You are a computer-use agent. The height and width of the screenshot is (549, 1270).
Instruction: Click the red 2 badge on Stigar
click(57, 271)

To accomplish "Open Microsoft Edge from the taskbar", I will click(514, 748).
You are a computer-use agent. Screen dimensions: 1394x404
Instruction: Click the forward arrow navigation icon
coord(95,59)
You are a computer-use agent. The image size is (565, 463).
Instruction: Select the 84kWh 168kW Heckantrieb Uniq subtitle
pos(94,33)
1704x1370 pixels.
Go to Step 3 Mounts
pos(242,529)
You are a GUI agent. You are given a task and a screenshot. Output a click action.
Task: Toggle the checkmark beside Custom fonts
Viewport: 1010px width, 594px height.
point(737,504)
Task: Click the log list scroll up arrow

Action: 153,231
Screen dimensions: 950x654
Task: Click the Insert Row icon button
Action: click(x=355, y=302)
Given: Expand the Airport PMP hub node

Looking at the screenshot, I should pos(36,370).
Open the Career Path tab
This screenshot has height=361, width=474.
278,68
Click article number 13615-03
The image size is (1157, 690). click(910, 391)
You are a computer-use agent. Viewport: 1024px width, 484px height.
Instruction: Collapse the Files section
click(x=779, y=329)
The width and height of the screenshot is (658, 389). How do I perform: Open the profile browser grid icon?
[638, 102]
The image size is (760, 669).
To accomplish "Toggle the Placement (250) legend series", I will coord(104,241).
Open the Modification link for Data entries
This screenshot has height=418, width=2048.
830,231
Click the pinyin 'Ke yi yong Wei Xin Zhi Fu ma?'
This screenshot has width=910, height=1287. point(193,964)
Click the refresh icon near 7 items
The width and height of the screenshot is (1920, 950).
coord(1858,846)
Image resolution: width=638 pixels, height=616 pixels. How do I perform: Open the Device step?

**What the exercise asks**: In your answer, include only the lines above starting at the line that holds "Viewport: 1010px width, 594px height." and ending at the line that holds "Open the Career Path tab", copied exactly.

**Answer box**:
Viewport: 1010px width, 594px height.
point(737,504)
Task: Click the log list scroll up arrow

Action: 153,231
Screen dimensions: 950x654
Task: Click the Insert Row icon button
Action: click(x=355, y=302)
Given: Expand the Airport PMP hub node

Looking at the screenshot, I should pos(36,370).
Open the Career Path tab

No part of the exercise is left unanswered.